How does this impact you?
Due to these regulations, free funds available in your trading ledger will get credited to your registered primary bank account in 2 cases. (i) Unused balance in your funds (no trading activity in 30 days) (ii) Quarterly Settlement ( first Friday of every Quarter)
The settlement of funds and securities through quarterly settlement is an initiative by SEBI ensures higher security of traders funds and securities.
Free funds refers to the balance that remains unutilised in your fund balance after considering any upcoming funds Pay-in obligation to the exchange for any trade done and 225% of margin after adjusting for any stocks that have been pledged as of the settlement date. ( Refer to example below )

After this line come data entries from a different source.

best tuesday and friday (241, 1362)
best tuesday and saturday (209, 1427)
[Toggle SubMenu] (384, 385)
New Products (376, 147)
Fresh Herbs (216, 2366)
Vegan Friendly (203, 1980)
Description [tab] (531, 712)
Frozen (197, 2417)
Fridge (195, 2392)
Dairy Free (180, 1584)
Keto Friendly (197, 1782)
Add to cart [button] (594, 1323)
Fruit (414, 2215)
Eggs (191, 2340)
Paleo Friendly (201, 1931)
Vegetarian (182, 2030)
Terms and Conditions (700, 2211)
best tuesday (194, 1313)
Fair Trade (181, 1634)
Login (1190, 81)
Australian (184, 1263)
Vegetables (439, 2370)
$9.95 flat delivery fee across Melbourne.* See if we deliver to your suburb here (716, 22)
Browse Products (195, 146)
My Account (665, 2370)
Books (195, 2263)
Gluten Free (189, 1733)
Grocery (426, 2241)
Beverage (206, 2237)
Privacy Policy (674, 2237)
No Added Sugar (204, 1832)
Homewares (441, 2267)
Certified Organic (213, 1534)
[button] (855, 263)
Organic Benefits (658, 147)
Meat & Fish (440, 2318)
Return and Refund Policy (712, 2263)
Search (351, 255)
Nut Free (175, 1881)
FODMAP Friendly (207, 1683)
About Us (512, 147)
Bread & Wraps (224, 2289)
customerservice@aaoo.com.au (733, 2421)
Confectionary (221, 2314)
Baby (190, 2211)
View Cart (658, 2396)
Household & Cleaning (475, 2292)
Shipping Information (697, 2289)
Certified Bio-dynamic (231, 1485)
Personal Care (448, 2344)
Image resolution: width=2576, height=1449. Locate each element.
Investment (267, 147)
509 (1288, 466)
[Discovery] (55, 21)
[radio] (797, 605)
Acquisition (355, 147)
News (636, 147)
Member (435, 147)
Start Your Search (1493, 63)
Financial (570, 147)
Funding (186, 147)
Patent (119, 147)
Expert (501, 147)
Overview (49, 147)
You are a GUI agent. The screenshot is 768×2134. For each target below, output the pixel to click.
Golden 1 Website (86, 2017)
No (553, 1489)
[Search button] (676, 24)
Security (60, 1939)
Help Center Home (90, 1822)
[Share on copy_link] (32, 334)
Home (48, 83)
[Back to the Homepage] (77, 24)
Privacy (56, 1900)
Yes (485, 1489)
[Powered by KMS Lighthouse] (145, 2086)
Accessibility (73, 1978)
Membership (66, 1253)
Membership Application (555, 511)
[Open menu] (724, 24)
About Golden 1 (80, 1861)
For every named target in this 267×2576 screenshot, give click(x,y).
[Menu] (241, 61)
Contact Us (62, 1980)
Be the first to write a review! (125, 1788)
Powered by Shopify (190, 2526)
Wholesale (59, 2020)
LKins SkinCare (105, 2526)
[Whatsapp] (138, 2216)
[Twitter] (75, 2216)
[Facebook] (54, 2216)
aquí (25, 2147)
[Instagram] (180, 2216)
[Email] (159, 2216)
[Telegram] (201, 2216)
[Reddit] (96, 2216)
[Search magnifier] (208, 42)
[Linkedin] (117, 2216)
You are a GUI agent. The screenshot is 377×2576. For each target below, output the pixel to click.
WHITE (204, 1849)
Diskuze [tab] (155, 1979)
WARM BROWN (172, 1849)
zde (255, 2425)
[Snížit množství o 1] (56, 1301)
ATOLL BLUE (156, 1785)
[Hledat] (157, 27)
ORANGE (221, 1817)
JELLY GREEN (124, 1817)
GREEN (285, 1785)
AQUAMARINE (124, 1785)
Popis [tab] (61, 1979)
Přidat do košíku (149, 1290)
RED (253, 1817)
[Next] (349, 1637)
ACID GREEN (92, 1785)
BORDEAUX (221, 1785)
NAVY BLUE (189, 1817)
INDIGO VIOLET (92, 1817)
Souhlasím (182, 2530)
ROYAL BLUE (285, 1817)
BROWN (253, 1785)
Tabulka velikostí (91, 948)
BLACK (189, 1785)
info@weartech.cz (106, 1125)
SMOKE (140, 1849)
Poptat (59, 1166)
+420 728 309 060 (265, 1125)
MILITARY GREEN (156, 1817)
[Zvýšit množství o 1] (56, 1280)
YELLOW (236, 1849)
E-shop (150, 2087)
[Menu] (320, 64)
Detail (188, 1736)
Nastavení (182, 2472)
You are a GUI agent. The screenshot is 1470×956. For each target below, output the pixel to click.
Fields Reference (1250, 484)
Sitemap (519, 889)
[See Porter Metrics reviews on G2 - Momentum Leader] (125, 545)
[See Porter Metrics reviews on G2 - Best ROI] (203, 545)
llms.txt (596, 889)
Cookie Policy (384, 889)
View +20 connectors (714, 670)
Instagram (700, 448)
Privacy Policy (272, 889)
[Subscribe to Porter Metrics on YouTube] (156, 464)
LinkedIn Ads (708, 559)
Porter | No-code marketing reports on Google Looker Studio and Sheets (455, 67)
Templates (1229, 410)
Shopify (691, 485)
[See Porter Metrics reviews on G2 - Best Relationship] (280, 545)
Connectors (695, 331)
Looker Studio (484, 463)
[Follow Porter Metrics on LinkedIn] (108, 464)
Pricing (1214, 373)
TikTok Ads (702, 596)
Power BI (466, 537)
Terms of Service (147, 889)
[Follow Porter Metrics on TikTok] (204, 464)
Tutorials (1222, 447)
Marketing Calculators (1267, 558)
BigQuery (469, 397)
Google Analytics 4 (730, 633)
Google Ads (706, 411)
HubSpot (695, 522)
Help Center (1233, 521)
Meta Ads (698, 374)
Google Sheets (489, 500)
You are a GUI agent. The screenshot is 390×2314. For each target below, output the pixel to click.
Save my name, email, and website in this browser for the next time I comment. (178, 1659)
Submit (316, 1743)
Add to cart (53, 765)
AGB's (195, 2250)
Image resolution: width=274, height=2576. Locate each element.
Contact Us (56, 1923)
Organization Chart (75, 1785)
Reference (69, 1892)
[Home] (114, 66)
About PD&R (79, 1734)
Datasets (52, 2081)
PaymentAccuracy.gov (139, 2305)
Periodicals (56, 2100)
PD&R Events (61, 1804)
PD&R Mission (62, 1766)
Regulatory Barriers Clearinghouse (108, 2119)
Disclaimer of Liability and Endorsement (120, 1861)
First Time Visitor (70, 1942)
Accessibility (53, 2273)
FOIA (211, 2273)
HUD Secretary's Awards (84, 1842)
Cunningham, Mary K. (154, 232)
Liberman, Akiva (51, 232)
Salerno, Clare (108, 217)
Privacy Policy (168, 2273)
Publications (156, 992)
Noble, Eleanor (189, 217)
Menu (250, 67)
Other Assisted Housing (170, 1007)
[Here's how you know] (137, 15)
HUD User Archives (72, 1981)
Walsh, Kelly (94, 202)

If you have not traded over the previous 30 days, your funds balance will be credited back to your primary bank account registered with us.
Refer to the following link to check the SEBI circular of Securities & Commodities accounts.
Example:
Assume you have ₹1 lakh in your account and have taken 2 lots of Nifty options (assume the margin for one lot of Nifty is ₹27,000), then ₹54,000 would be blocked from your account leaving you with a balance of ₹46,000.
The Exchange allows a broker to block 2.25 times the margin it levies for the open position held by the client and after blocking this 2.25 times margin if there is any credit, it needs to be reversed.
In the above example, 2.25 times ₹54,000 would be ₹1,03,500. Since the funds available in your account are only ₹46,000, there will not be any settlement in this case.
However, after applying the 2.25 margin rule, if there is any credit standing in your account, such funds will have to be reversed to your bank account.
To sum it up, settlement will happen first Friday of every January, then April, then July and then October. If no trade done in 30 days, funds will be credited back to your account.